⟨

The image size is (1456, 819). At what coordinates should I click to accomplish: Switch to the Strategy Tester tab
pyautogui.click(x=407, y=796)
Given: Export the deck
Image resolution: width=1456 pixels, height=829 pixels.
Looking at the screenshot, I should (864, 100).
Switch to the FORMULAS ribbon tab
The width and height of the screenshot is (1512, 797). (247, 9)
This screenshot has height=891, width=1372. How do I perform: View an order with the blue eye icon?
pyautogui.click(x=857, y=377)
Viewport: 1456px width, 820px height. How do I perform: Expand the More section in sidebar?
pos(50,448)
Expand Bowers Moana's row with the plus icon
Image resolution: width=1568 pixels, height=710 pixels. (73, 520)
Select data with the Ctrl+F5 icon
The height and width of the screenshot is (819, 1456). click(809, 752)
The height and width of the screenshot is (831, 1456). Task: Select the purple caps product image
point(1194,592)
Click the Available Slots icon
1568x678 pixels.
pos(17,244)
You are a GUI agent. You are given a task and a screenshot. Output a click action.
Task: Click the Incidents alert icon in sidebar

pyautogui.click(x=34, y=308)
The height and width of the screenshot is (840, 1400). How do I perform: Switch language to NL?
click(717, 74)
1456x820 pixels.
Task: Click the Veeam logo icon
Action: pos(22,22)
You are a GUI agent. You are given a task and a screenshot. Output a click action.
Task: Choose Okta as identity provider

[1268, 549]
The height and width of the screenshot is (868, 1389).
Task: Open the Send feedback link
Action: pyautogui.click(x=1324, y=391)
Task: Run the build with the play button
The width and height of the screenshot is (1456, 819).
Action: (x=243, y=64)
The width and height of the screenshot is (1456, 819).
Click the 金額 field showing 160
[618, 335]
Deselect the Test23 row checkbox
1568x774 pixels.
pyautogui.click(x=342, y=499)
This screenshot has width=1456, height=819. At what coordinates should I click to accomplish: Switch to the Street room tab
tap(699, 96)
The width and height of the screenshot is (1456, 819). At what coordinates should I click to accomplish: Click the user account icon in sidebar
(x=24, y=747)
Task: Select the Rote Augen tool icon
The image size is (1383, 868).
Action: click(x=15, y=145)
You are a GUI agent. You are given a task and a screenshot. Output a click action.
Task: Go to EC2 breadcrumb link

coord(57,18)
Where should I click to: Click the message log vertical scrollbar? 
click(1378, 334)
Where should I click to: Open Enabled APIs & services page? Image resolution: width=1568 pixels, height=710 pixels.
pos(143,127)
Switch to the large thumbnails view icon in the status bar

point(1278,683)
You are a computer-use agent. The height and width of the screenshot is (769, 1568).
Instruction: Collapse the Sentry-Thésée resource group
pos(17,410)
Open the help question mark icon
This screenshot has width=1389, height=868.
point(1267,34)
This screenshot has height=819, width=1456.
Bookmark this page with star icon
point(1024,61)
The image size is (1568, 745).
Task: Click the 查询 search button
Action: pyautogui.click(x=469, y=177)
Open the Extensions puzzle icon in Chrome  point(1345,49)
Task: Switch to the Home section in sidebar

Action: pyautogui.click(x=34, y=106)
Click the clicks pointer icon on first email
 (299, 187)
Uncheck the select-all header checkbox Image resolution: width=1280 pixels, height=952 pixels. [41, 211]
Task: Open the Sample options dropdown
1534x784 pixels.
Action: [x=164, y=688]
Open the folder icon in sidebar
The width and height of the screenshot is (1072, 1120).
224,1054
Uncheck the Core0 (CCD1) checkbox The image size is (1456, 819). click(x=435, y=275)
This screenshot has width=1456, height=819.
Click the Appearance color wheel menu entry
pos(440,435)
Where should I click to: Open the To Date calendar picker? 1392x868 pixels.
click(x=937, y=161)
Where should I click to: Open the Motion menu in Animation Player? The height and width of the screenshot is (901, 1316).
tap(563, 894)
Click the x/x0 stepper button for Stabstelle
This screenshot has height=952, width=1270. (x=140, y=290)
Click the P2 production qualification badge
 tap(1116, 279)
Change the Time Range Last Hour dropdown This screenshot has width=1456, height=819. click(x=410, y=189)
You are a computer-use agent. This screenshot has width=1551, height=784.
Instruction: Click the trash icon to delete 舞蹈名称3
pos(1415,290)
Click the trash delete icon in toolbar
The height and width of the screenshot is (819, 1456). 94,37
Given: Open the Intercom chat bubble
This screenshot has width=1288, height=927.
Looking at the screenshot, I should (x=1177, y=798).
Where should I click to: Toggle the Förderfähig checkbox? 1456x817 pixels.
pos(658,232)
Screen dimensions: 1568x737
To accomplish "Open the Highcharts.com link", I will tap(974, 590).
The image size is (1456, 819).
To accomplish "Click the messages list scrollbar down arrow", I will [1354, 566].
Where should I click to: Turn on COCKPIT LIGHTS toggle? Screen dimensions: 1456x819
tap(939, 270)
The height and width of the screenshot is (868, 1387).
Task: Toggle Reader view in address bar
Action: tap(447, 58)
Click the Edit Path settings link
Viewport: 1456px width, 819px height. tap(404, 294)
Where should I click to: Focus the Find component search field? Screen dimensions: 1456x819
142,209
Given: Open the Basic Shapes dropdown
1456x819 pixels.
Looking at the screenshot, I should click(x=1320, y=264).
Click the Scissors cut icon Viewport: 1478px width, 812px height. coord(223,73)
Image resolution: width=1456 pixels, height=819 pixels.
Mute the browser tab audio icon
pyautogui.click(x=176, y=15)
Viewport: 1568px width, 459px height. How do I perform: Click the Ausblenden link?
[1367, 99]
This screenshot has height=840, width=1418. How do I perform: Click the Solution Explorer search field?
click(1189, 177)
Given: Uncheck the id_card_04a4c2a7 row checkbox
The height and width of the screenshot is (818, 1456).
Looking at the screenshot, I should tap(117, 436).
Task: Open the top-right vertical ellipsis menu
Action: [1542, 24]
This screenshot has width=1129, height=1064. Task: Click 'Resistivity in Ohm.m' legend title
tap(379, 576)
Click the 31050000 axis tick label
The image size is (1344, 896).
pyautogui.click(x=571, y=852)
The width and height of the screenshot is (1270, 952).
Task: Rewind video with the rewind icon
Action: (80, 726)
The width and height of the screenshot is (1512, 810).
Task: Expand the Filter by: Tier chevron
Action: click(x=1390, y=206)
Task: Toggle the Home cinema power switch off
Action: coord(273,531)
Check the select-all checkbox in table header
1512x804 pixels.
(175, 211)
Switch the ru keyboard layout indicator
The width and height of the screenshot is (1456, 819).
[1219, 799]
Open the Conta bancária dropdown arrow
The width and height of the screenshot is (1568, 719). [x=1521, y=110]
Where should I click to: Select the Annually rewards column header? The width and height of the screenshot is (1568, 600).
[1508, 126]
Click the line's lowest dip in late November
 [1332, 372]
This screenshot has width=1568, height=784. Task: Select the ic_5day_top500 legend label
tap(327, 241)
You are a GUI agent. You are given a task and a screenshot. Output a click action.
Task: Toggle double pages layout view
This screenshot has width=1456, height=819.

⟩

*PROBLEM DETAILS*
Print exactly the lines of the listing above starting at the line containing "Task: Click the Incidents" and ending at the line containing "Task: Select the Rote Augen tool icon", both included.

*TASK OUTPUT*
Task: Click the Incidents alert icon in sidebar

pyautogui.click(x=34, y=308)
The height and width of the screenshot is (840, 1400). How do I perform: Switch language to NL?
click(717, 74)
1456x820 pixels.
Task: Click the Veeam logo icon
Action: pos(22,22)
You are a GUI agent. You are given a task and a screenshot. Output a click action.
Task: Choose Okta as identity provider

[1268, 549]
The height and width of the screenshot is (868, 1389).
Task: Open the Send feedback link
Action: pyautogui.click(x=1324, y=391)
Task: Run the build with the play button
The width and height of the screenshot is (1456, 819).
Action: (x=243, y=64)
The width and height of the screenshot is (1456, 819).
Click the 金額 field showing 160
[618, 335]
Deselect the Test23 row checkbox
1568x774 pixels.
pyautogui.click(x=342, y=499)
This screenshot has width=1456, height=819. At what coordinates should I click to accomplish: Switch to the Street room tab
tap(699, 96)
The width and height of the screenshot is (1456, 819). At what coordinates should I click to accomplish: Click the user account icon in sidebar
(x=24, y=747)
Task: Select the Rote Augen tool icon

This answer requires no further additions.